Both `model` and `view` are parameterized by the type of the model and the view with the corresponding upper bounds on these two parameters. Correspondingly, the code for the `model` and `view` objects is parameterized by the actual types of the instantiation of the framework. For example, the following code instantiates the generic model-view framework to construct a bitmap drawing model and view:

```template object drawing isa model[drawing,drawing_view];
field bitmap(@:drawing):bitmap;
method set_pixel(m@:drawing, pos:position, value:color):void {
bitmap.pixel(pos) := value;
m.views.do(&(v:drawing_view){
v.update_pixel(pos, value);
}); }

template object drawing_view isa view[drawing,drawing_view];
method update(v@:drawing_view):void {
screen.plot(v.model.bitmap); }
method update_pixel(v@:drawing_view, pos:position, value:color):void {
screen.plot_pixel(pos, value); }
method new_drawing_view(m@:drawing):drawing_view {
concrete object isa drawing_view { model := m } }
```

Both `drawing` and `drawing_view` add new operations that need to be called by the other type. By parameterizing `model` as was done, the type of the `views` field in `drawing` is known statically to be set of (subtypes of) `drawing_view`. This knowledge allows the `set_pixel` operation in `drawing` to invoke the `update_pixel` operation without generating either a static type-error or requiring a dynamic "typecase" or "narrow" operation. Similarly, because of the way `view` is parameterized, the `model` field in its child `drawing_view` will be known statically to refer to a (subtype of) `drawing`, allowing the `update` operation of `drawing_view` to access the `bitmap` field of the model in a statically type-safe manner. Note that it is legal to instantiate `model` and `view` with `drawing` and `drawing_view`, because the instantiated subtype constraints can be solved successfully.
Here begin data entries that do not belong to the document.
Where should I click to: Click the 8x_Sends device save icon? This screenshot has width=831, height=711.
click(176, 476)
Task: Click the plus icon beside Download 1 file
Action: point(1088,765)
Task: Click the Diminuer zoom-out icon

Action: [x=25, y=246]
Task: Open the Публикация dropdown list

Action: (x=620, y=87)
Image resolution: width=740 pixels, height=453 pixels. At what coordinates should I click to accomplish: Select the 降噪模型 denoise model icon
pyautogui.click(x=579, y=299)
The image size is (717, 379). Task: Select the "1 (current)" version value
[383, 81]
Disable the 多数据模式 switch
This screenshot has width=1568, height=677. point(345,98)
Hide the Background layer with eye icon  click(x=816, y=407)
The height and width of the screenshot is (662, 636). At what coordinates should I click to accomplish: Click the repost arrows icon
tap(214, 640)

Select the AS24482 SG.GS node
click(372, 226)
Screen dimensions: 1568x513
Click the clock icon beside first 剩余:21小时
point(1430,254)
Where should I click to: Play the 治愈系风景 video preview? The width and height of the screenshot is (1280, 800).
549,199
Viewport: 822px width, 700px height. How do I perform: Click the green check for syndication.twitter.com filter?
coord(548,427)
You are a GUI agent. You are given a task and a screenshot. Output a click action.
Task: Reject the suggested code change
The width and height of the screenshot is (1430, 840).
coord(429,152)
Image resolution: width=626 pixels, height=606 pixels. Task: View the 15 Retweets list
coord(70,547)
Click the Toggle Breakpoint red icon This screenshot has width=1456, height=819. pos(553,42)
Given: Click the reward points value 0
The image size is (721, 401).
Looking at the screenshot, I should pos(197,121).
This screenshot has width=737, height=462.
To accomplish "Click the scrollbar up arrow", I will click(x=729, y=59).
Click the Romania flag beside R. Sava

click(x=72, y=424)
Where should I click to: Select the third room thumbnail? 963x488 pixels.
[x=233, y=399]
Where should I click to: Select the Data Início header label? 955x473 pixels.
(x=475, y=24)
Alternatively to the unparameterized `drawing` and `drawing_view`, the programmer could parameterize them in a way similar to how `model` and `view` are parameterized, in order to allow further refinement of these two types. This is similar to having the parameterized `ordered` subtype of `comparable`, as opposed to the unparameterized `num` and `string` subtypes of `ordered`, in our earlier examples.

 Thanks to Gail Murphy for suggesting this problem to us.